Em junho de 2014, Brasil e Espanha serão dois candidatos ao título, com elencos fortíssimos, entrosados e que se conhecem também de confrontos nos mais importantes campeonatos nacionais do planeta. E mais: com a Seleção no Grupo A e a Furia no Grupo B, a vontade de revanche dos espanhóis pode ser satisfeita logo nas oitavas de final. Ou, então, mais tarde, no maior dos palcos. Caso ambos vençam seus grupos na primeira fase, restará ainda a hipótese de uma superfinal - novamente no Maracanã.

“Espero que sim!”, disse Xavi ao FIFA.com sobre um eventual encontro nas oitavas. “Espero... ou na final, por que não? Mas, claro, sabemos que se trata de uma Copa do Mundo e que caímos em um grupo difícil, assim como eles tampouco têm um grupo fácil. O futebol sempre lhe dá uma revanche. Espero que seja no Mundial e, quanto mais perto da final, melhor”.

Relação de exportação brasileira
A história da Espanha no Brasil, de fato, começou nas primeira décadas do século 20. O atual Jabaquara Atlético Clube foi fundado em 1914 com o nome de Hespanha Foot Ball Club - e, se o nome não sobreviveu, as cores vermelha e amarela permanecem no uniforme e dão vida ao Estádio Espanha, construído em 1963 na cidade paulista de Santos. Na Bahia, o Galícia Esporte Clube nasceu em 1933, fundado por espanhóis que residiam em Salvador e queriam um local para estreitar os laços entre baianos e "galegos" - como eram chamados pelo povo local os espanhóis, não importa de que parte viessem.

O grande elo entre a Espanha e o futebol brasileiro, no entanto, veio de forma indireta, com craques que foram contratados por clubes grandes e puderam desenvolver seus talentos fazendo parte de elencos estelares.

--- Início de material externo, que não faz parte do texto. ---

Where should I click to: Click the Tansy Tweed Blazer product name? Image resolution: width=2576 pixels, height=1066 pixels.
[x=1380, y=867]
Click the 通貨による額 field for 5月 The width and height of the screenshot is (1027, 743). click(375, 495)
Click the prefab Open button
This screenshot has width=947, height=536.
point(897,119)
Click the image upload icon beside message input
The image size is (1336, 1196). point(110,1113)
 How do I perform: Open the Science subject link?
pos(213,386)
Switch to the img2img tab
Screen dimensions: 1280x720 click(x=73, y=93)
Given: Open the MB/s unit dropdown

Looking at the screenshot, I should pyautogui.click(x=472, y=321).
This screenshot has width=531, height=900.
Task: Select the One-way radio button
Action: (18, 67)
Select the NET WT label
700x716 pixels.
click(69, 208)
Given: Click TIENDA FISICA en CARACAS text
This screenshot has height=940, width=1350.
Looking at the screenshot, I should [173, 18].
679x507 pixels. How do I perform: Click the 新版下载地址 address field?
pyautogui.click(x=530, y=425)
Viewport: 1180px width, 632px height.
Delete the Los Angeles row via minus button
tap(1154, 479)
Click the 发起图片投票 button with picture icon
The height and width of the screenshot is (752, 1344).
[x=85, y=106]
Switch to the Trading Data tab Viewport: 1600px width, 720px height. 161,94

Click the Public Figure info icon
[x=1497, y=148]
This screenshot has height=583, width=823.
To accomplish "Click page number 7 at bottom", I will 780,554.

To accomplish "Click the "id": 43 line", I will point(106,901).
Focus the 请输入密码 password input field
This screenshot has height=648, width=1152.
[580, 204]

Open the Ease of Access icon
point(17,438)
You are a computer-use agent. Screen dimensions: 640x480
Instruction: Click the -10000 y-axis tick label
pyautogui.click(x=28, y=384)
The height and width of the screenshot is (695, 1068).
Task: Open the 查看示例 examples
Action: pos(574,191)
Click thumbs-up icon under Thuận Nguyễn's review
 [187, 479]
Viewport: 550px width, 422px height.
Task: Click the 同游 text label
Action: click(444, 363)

Os portões foram abertos por Evaristo de Macedo, que deixou o Flamengo, do Rio de Janeiro, e assinou com o Barcelona em 1957. O carioca ficou na Espanha até 1965, e sua passagem pelo país incluiu três temporadas pelo Real Madrid. Hoje, Evaristo afirma que lá teve lições de valor inestimável.

"Foi muito bom para mim. Joguei mais anos na Espanha do que no Brasil. Aprendi, observei diversas escolas europeias, e tudo isso nos traz ensinamento. Joguei com grandes jogadores e vi como se comportavam dentro e fora do campo. A gente tira um pouquinho de cada um e vai formando um currículo", disse, em conversa com o FIFA.com.

A vez de Neymar?
Evaristo foi o primeiro de muitos - passando aí por nomes como os palmeirenses Luís Pereira e Leivinha, no Atlético de Madri -, mas o grande sucesso da relação Brasil-Espanha veio mesmo na década de 90, e quase sempre com um roteiro parecido: atacante de destaque é contratado por um clube grande do país, desenvolve sua habilidade e ganha o mundo vestindo as cores de Barcelona ou Real Madrid, e fecha um ciclo vitorioso conquistando uma Copa do Mundo da FIFA pela Seleção Brasileira.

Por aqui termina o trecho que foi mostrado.